Starting at the line that contains "Given: Select the", set down each line exactly until the records end, keeping both ends and adding nothing.

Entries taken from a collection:
====
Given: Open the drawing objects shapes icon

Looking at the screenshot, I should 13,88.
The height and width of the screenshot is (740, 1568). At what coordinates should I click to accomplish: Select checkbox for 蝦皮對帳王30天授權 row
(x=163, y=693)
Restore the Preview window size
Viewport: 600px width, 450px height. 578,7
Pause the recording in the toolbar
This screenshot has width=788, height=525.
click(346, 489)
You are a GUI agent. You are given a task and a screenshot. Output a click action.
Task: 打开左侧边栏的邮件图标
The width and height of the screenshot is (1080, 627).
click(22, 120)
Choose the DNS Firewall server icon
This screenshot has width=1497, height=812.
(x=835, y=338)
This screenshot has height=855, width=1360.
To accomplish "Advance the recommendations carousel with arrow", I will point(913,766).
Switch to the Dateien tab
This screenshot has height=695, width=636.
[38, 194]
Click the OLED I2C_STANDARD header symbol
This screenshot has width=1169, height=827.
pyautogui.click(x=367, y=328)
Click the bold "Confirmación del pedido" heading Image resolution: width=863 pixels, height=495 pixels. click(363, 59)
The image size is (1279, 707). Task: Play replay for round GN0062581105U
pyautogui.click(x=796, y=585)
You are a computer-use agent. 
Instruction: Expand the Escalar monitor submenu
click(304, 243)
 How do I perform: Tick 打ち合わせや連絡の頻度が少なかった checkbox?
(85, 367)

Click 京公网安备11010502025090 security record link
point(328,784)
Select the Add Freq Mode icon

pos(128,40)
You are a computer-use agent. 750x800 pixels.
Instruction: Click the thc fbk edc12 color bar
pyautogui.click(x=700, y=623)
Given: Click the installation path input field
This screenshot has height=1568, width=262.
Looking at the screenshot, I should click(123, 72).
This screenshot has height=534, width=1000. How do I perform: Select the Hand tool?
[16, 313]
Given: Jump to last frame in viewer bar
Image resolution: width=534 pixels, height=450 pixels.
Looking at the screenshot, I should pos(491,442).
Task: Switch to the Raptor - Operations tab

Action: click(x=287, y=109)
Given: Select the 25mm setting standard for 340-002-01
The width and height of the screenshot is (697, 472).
====
REPLY TO THE EXERCISE:
Given: Select the 25mm setting standard for 340-002-01
The width and height of the screenshot is (697, 472).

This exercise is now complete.